BRIEF:
Nothing should differ between your answer and the records below.

(DATA SHOWN Opens)

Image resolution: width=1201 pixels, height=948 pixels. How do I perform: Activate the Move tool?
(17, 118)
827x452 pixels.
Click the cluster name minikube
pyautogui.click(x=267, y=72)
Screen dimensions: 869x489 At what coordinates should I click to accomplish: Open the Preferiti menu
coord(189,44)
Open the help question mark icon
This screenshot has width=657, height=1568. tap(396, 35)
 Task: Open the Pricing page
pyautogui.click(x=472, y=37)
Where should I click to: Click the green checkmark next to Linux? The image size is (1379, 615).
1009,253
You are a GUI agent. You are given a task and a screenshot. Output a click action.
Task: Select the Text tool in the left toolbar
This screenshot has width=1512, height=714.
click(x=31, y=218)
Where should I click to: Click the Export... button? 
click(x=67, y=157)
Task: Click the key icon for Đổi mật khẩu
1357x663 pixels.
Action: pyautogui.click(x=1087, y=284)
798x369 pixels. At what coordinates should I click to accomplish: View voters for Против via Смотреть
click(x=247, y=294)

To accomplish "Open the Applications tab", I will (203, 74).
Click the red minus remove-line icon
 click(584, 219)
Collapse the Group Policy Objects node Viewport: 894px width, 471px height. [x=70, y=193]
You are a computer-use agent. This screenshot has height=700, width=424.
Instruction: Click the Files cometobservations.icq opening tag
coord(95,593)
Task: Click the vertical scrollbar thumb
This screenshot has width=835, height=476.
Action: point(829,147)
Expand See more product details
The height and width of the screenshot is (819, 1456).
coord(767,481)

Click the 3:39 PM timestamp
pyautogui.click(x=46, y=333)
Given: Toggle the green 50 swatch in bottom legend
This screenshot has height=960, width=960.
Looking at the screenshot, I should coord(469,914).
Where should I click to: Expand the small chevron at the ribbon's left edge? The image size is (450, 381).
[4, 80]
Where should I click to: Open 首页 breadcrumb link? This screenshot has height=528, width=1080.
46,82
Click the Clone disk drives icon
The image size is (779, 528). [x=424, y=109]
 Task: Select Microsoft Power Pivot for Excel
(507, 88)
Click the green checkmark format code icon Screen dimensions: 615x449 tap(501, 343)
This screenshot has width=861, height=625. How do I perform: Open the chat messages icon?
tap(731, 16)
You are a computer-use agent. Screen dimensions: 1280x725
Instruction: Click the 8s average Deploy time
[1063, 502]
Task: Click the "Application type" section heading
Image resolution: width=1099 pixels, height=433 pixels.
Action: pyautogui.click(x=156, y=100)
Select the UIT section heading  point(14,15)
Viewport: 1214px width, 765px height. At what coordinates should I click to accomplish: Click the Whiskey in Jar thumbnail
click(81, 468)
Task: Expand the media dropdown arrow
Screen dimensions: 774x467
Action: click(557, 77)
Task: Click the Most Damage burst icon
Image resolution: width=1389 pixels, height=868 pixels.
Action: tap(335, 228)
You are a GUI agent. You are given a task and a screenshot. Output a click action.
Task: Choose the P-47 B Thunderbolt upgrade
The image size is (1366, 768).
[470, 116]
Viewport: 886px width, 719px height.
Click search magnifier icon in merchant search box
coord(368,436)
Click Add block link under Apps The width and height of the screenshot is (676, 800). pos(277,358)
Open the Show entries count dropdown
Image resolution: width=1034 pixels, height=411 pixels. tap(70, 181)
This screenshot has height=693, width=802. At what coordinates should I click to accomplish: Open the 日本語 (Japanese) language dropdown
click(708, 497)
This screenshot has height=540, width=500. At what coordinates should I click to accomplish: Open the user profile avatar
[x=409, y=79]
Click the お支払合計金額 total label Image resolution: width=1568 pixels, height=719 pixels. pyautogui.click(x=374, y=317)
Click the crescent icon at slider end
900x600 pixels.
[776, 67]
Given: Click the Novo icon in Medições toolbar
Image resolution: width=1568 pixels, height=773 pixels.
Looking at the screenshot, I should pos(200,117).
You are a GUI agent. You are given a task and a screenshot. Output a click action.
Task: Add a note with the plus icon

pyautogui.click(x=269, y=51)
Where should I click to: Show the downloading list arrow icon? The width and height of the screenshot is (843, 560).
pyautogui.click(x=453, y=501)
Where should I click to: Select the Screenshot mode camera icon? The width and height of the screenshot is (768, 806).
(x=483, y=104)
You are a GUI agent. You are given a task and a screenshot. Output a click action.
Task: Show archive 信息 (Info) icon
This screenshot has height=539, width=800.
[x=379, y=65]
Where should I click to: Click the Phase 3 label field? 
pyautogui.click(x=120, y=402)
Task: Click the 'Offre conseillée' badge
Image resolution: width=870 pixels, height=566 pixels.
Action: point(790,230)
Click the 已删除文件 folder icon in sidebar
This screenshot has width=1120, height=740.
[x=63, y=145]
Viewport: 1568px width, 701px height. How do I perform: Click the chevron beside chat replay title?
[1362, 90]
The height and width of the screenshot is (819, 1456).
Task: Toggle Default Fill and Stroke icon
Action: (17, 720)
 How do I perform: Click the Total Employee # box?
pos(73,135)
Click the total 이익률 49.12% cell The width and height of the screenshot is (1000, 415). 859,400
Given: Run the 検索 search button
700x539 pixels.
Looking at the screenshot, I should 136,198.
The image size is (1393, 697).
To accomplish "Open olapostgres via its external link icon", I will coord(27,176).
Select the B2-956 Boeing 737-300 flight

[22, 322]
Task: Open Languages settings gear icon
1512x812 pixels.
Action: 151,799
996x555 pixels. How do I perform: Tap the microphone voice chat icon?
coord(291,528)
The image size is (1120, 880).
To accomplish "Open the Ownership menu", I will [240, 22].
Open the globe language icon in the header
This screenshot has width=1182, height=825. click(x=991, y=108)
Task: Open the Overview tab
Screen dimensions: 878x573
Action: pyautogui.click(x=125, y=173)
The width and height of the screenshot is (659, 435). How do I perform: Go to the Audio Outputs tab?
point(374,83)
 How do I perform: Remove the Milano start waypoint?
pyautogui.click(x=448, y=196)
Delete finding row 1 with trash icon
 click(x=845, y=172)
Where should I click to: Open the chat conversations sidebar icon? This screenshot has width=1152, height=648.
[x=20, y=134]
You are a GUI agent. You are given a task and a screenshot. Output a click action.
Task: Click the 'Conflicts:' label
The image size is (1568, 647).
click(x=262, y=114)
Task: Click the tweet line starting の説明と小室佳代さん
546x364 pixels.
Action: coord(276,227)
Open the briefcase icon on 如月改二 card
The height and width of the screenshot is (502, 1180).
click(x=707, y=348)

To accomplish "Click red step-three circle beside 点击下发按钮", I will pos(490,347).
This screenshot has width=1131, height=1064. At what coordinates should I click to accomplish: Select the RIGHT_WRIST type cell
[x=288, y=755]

(DATA SHOWN Closes)

EXPECTED ANSWER:
Image resolution: width=1201 pixels, height=948 pixels. How do I perform: Activate the Move tool?
(17, 118)
827x452 pixels.
Click the cluster name minikube
pyautogui.click(x=267, y=72)
Screen dimensions: 869x489 At what coordinates should I click to accomplish: Open the Preferiti menu
coord(189,44)
Open the help question mark icon
This screenshot has width=657, height=1568. tap(396, 35)
 Task: Open the Pricing page
pyautogui.click(x=472, y=37)
Where should I click to: Click the green checkmark next to Linux? The image size is (1379, 615).
1009,253
You are a GUI agent. You are given a task and a screenshot. Output a click action.
Task: Select the Text tool in the left toolbar
This screenshot has width=1512, height=714.
click(x=31, y=218)
Where should I click to: Click the Export... button? 
click(x=67, y=157)
Task: Click the key icon for Đổi mật khẩu
1357x663 pixels.
Action: pyautogui.click(x=1087, y=284)
798x369 pixels. At what coordinates should I click to accomplish: View voters for Против via Смотреть
click(x=247, y=294)

To accomplish "Open the Applications tab", I will (203, 74).
Click the red minus remove-line icon
 click(584, 219)
Collapse the Group Policy Objects node Viewport: 894px width, 471px height. [x=70, y=193]
You are a computer-use agent. This screenshot has height=700, width=424.
Instruction: Click the Files cometobservations.icq opening tag
coord(95,593)
Task: Click the vertical scrollbar thumb
This screenshot has width=835, height=476.
Action: point(829,147)
Expand See more product details
The height and width of the screenshot is (819, 1456).
coord(767,481)

Click the 3:39 PM timestamp
pyautogui.click(x=46, y=333)
Given: Toggle the green 50 swatch in bottom legend
This screenshot has height=960, width=960.
Looking at the screenshot, I should coord(469,914).
Where should I click to: Expand the small chevron at the ribbon's left edge? The image size is (450, 381).
[4, 80]
Where should I click to: Open 首页 breadcrumb link? This screenshot has height=528, width=1080.
46,82
Click the Clone disk drives icon
The image size is (779, 528). [x=424, y=109]
 Task: Select Microsoft Power Pivot for Excel
(507, 88)
Click the green checkmark format code icon Screen dimensions: 615x449 tap(501, 343)
This screenshot has width=861, height=625. How do I perform: Open the chat messages icon?
tap(731, 16)
You are a computer-use agent. Screen dimensions: 1280x725
Instruction: Click the 8s average Deploy time
[1063, 502]
Task: Click the "Application type" section heading
Image resolution: width=1099 pixels, height=433 pixels.
Action: pyautogui.click(x=156, y=100)
Select the UIT section heading  point(14,15)
Viewport: 1214px width, 765px height. At what coordinates should I click to accomplish: Click the Whiskey in Jar thumbnail
click(81, 468)
Task: Expand the media dropdown arrow
Screen dimensions: 774x467
Action: click(557, 77)
Task: Click the Most Damage burst icon
Image resolution: width=1389 pixels, height=868 pixels.
Action: tap(335, 228)
You are a GUI agent. You are given a task and a screenshot. Output a click action.
Task: Choose the P-47 B Thunderbolt upgrade
The image size is (1366, 768).
[470, 116]
Viewport: 886px width, 719px height.
Click search magnifier icon in merchant search box
coord(368,436)
Click Add block link under Apps The width and height of the screenshot is (676, 800). pos(277,358)
Open the Show entries count dropdown
Image resolution: width=1034 pixels, height=411 pixels. tap(70, 181)
This screenshot has height=693, width=802. At what coordinates should I click to accomplish: Open the 日本語 (Japanese) language dropdown
click(708, 497)
This screenshot has height=540, width=500. At what coordinates should I click to accomplish: Open the user profile avatar
[x=409, y=79]
Click the お支払合計金額 total label Image resolution: width=1568 pixels, height=719 pixels. pyautogui.click(x=374, y=317)
Click the crescent icon at slider end
900x600 pixels.
[776, 67]
Given: Click the Novo icon in Medições toolbar
Image resolution: width=1568 pixels, height=773 pixels.
Looking at the screenshot, I should pos(200,117).
You are a GUI agent. You are given a task and a screenshot. Output a click action.
Task: Add a note with the plus icon

pyautogui.click(x=269, y=51)
Where should I click to: Show the downloading list arrow icon? The width and height of the screenshot is (843, 560).
pyautogui.click(x=453, y=501)
Where should I click to: Select the Screenshot mode camera icon? The width and height of the screenshot is (768, 806).
(x=483, y=104)
You are a GUI agent. You are given a task and a screenshot. Output a click action.
Task: Show archive 信息 (Info) icon
This screenshot has height=539, width=800.
[x=379, y=65]
Where should I click to: Click the Phase 3 label field? 
pyautogui.click(x=120, y=402)
Task: Click the 'Offre conseillée' badge
Image resolution: width=870 pixels, height=566 pixels.
Action: point(790,230)
Click the 已删除文件 folder icon in sidebar
This screenshot has width=1120, height=740.
[x=63, y=145]
Viewport: 1568px width, 701px height. How do I perform: Click the chevron beside chat replay title?
[1362, 90]
The height and width of the screenshot is (819, 1456).
Task: Toggle Default Fill and Stroke icon
Action: (17, 720)
 How do I perform: Click the Total Employee # box?
pos(73,135)
Click the total 이익률 49.12% cell The width and height of the screenshot is (1000, 415). 859,400
Given: Run the 検索 search button
700x539 pixels.
Looking at the screenshot, I should 136,198.
The image size is (1393, 697).
To accomplish "Open olapostgres via its external link icon", I will coord(27,176).
Select the B2-956 Boeing 737-300 flight

[22, 322]
Task: Open Languages settings gear icon
1512x812 pixels.
Action: 151,799
996x555 pixels. How do I perform: Tap the microphone voice chat icon?
coord(291,528)
The image size is (1120, 880).
To accomplish "Open the Ownership menu", I will [240, 22].
Open the globe language icon in the header
This screenshot has width=1182, height=825. click(x=991, y=108)
Task: Open the Overview tab
Screen dimensions: 878x573
Action: pyautogui.click(x=125, y=173)
The width and height of the screenshot is (659, 435). How do I perform: Go to the Audio Outputs tab?
point(374,83)
 How do I perform: Remove the Milano start waypoint?
pyautogui.click(x=448, y=196)
Delete finding row 1 with trash icon
 click(x=845, y=172)
Where should I click to: Open the chat conversations sidebar icon? This screenshot has width=1152, height=648.
[x=20, y=134]
You are a GUI agent. You are given a task and a screenshot. Output a click action.
Task: Click the 'Conflicts:' label
The image size is (1568, 647).
click(x=262, y=114)
Task: Click the tweet line starting の説明と小室佳代さん
546x364 pixels.
Action: coord(276,227)
Open the briefcase icon on 如月改二 card
The height and width of the screenshot is (502, 1180).
click(x=707, y=348)

To accomplish "Click red step-three circle beside 点击下发按钮", I will pos(490,347).
This screenshot has width=1131, height=1064. At what coordinates should I click to accomplish: Select the RIGHT_WRIST type cell
[x=288, y=755]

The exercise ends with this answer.